In het bergdorp Ceillac parkeren en camper-kamperen. Ik ontdek een gezellig theehuis waar gratis Wifi geserveerd word en dus kan ik mijn email controleren. Ik drink een lekkere cappuccino en eet een ijsje. Je kunt hier ook ook een hele bibliotheek over de Queyras inkijken. Dus blijf ik hier wel even zitten.

Bij ondergaande zon nog een uurtje door de vlakke velden van Ceillac geslenterd. Een pantoffelwandeling maar wel met sfeer. Veldjes met Rode Klaver, Luzerne en enkele akkertjes met nog niet geoogste tarwe en haver. In de reeds vroeger gemaaide graslanden bloeit en geurt opnieuw wit walstro en de blauwe bergcentaurie. Als ik de 3000 meter hoge bergen weg denk, lijk ik wel terug te zijn in mijn geboortedorp Hoegaarden zowat 50 jaar geleden. Graan, klaver, geur en geest. Langs de bergbeek Mélezet, le torrent, wel een mooi getormenteerd woord, vind ik ook enkele ridderspoorplanten in blauwe bloei. Magische planten niet alleen wat groeiplaats, maar ook wat giftige inhoudsstoffen betreft. Deze Delphinium dubium, Dauphinelle of Pied d'alouette douteuse in het Frans, het twijfelachtige slaat waarschijnlijk op de giftige werking van de plant. De officiële naam is afgeleid van het Griekse ‘delphis’ dolfijn, omdat de bloem op een springend dolfijntje lijkt. Hier lijken deze dolfijntjes ook verlangend de wild stromende rivier te willen induiken.

Maandag 3 september: Lac Ste Anne en Lac Miroir.

Ik rij met mijn motorhome helemaal tot aan het eind van de vallei. Voorbij het bescheiden skistation van Ceillac, voorbij de mooie gite-refuge de la Cime tot aan de eindparking Chaurionde. Van daar uit, te voet naar Lac Sainte Anne, weer een meer met een kapelletje. De kapelletjes achtervolgen mij of achtervolg ik de kapelletjes? Alleen op de wereld met de heilige Anna en enkele vissen. Ik zit op mijn hurken bij het meer. Kleine visjes zwemmen tegen mijn schoenen aan. Vooral een lange, smalle vis, met 4 doorzichtige vinnenblijft bij mij rondjes draaien. Wat doet die vis hier in dat meer op 2400 meter hoogte en wat doe ik hier? Kan ik die vis begrijpen of begrijp hij mij? Ik.... blijf hier maar even, maar die vis blijft hier zijn hele leven.
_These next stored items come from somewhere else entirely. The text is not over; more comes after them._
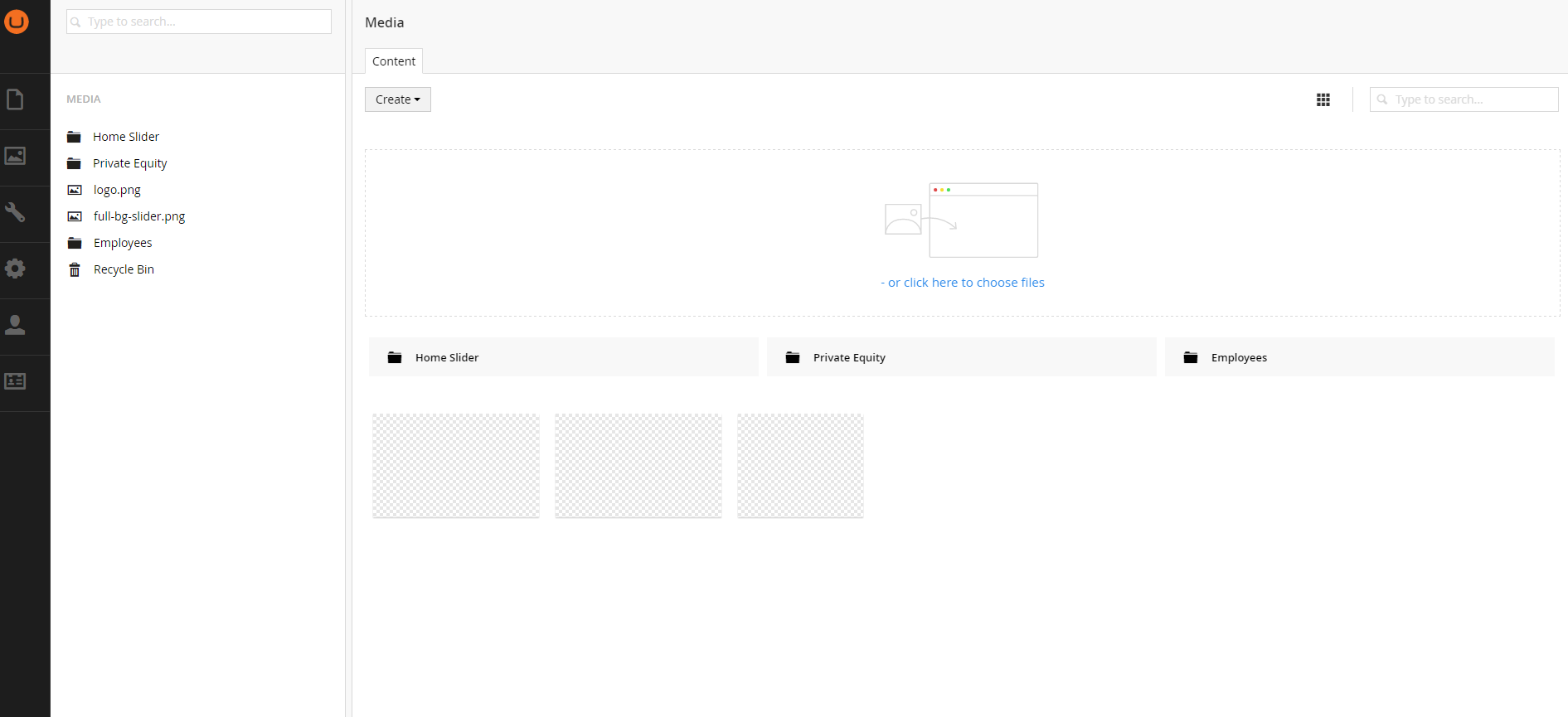Open the Media section image icon
The height and width of the screenshot is (717, 1568).
tap(15, 156)
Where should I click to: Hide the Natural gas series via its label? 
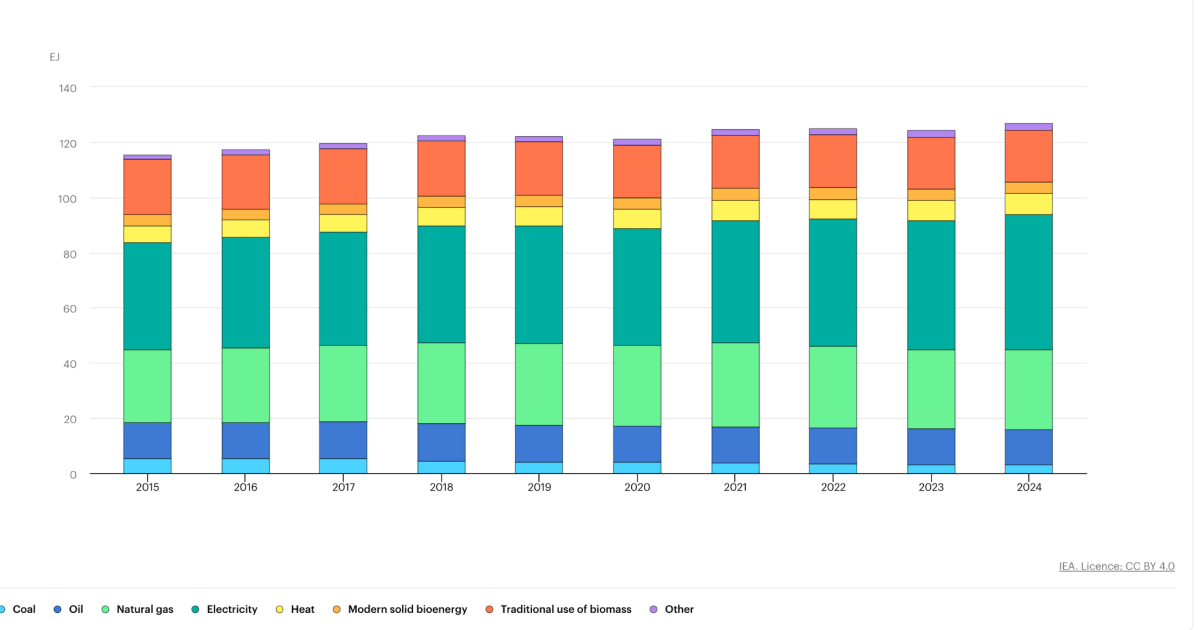click(145, 609)
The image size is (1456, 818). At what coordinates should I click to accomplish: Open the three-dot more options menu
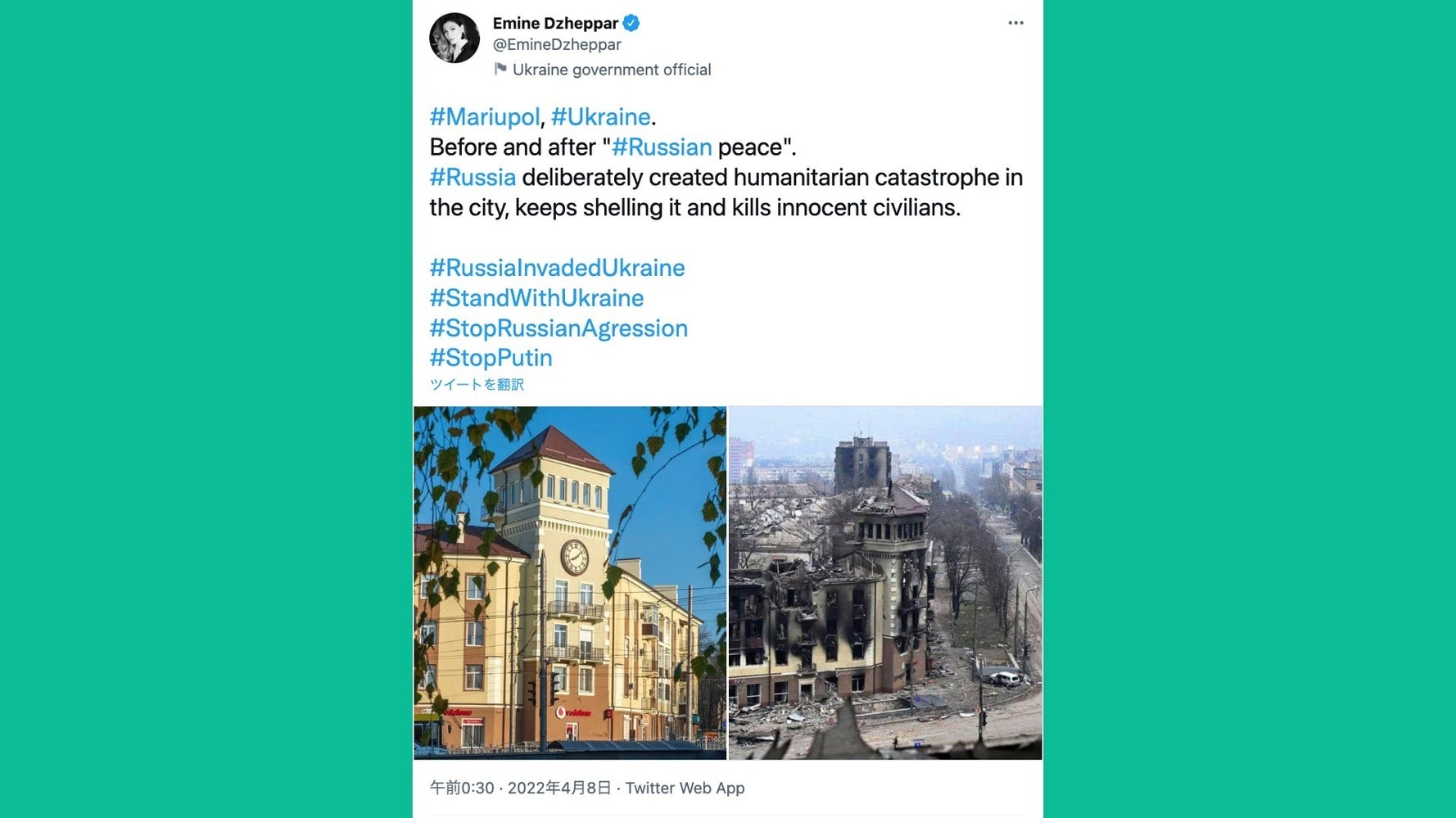[1015, 23]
Ik wandel al weer verder. Op naar een volgend meer. In de verte zie ik de eerste mensenwandelaars naar boven komen.

Lac Miroir en het beest

Naar Lac Miroir. Een spiegel voor mezelf ? Net voor ik bij het meer kom, voel ik 'iets' tegen mijn linkerbeen duwen. Ik draai me om, en zie een stevige hond die zich schijnbaar vriendelijk tegen mij aanduwt. Vreemd genoeg schrik ik zelfs niet, hij ziet er nochtans vervaarlijk uit met zijn halsband rondom bezet met pinnen. Is dit de vriendelijke wilde wolf die ik zo graag eens zou ontmoeten? Ik wandel met gemengde gevoelens verder, het beest blijft me niet alleen volgen maar duwt zijn kop met die pinnen zelfs vriendelijk tegen mijn been aan. Het meer is bucolisch, ik stop en ‘geniet’, mijn wolf stopt ook en vlijt zich vrolijk aan mijn voeten.